If that will be the case and sellers will begin to gain momentum again, then a corrective move towards the 1.3225 support level should follow. Below it, we have the 1.3183 and the 4h chart 20 EMA, which we expect to act as a support zone.
On the upside, the bulls might be capped by sellers who could enter the market around the area we’ve mentioned at the beginning. Above that, we have the 1.3338 level, which is also expected to generate significant selling pressure, so the upside should be limited today.
Even though the US dollar had a poor performance at the start of this week and a breach below the 113.24-113.34 support area had taken place, the bulls managed to build up strongly and now the price action is headed north impulsively. All the weekly losses had been covered until the time of writing and because of that, we expect more upside gains to follow until the end of the week. The technical picture points towards that and if the fundamental will support it, then the move will truly materialize.
Currently, the price is heading towards the 114.00 resistance level and if the bullish pressure will push the price higher, 114.23 and 114.36, key resistance area, will be next and will be very interesting to see how the price action will unfold there.
On the downside, 113.76 and the 1h chart 20 EMA should successfully cap the downside. Only a strong break below the EMA could revive further sellers and potentially drive the price towards the 113.30 support area.
The aussie resumed the downside after reaching the 4h chart 20 EMA and 0.7695 resistance level.
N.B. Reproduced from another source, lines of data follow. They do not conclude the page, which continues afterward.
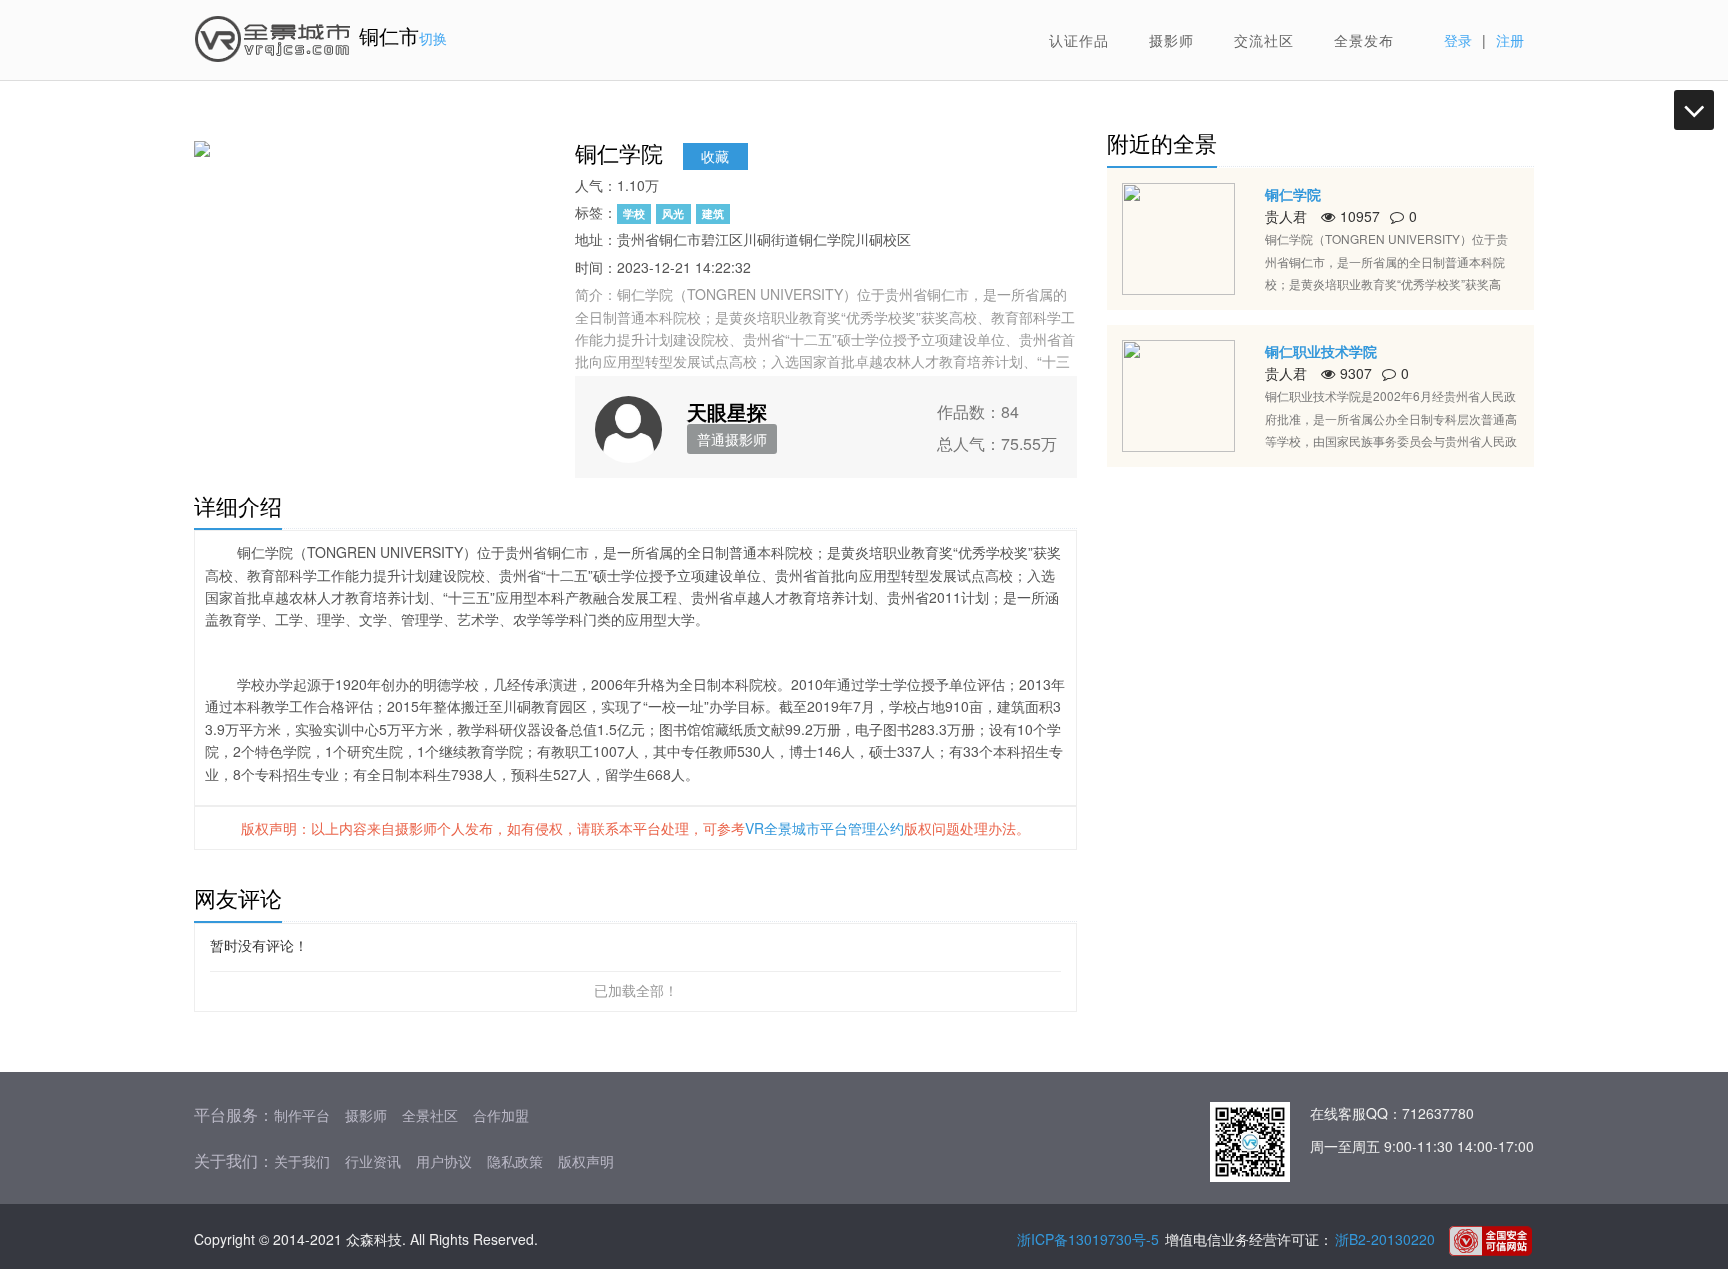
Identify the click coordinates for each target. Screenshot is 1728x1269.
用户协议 (444, 1161)
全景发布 (1364, 40)
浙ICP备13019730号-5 (1088, 1239)
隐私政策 (515, 1161)
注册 (1510, 40)
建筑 (713, 213)
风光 (673, 213)
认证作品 (1079, 40)
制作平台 (302, 1115)
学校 (634, 213)
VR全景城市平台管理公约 (824, 828)
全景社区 (430, 1115)
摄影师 (1171, 40)
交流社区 (1264, 40)
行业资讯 (373, 1161)
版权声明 (586, 1161)
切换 (433, 38)
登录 (1458, 40)
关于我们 (302, 1161)
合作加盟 (501, 1115)
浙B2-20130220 (1385, 1239)
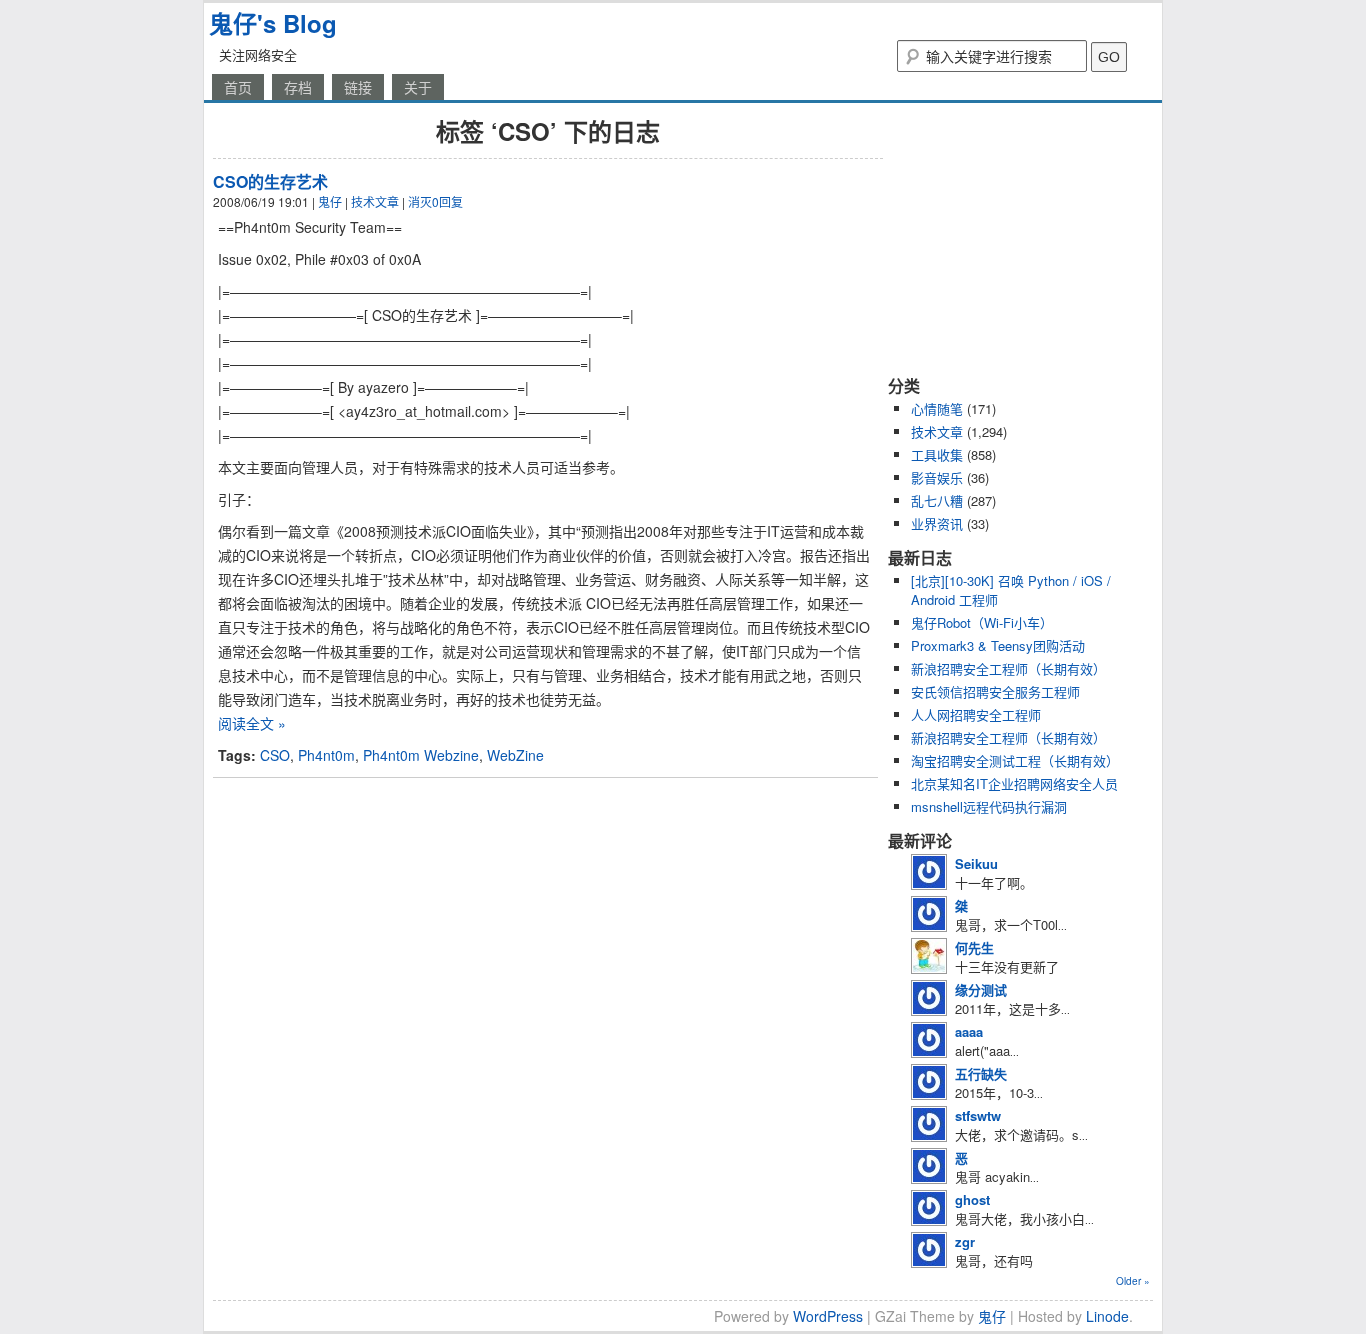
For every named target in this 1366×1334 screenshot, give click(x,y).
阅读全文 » (252, 723)
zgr (965, 1241)
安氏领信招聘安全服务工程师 (995, 691)
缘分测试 (981, 989)
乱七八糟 (937, 500)
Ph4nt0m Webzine (421, 755)
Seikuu (976, 863)
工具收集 (937, 454)
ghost (972, 1199)
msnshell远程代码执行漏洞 (989, 806)
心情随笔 (937, 408)
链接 (358, 87)
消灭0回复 (435, 201)
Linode (1107, 1316)
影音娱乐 (937, 477)
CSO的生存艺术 (270, 181)
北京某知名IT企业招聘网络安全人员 (1014, 783)
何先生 (974, 947)
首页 (238, 87)
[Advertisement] (1013, 238)
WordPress (828, 1316)
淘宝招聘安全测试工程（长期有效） (1015, 760)
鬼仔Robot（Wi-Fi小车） (982, 622)
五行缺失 (981, 1073)
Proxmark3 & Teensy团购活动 (998, 645)
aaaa (969, 1031)
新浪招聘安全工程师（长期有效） (1008, 668)
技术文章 (375, 201)
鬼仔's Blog (273, 23)
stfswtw (978, 1115)
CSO (275, 755)
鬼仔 (330, 201)
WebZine (515, 755)
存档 (298, 87)
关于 (418, 87)
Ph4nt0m (326, 755)
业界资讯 (937, 523)
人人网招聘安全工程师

Looking at the long-term picture, the dollar is still the one favored and the current consolidation structure does not communicate the bearish trend is over, from the contrary, there should be more downside gains in the near future, since the fundamental and technical picture support that view.
Since the have the price located below the EMA, any moves higher should be capped by it or 0.7677 support level. Close to that, 0.7695 follows and we should see the upside capped again, if the price action gets to that point.
On the downside, 0.7639 and 0.7609 should follow as support, if the selling pressure resumes and a break below last week low takes place. 0.7572 could be a potential target below those levels.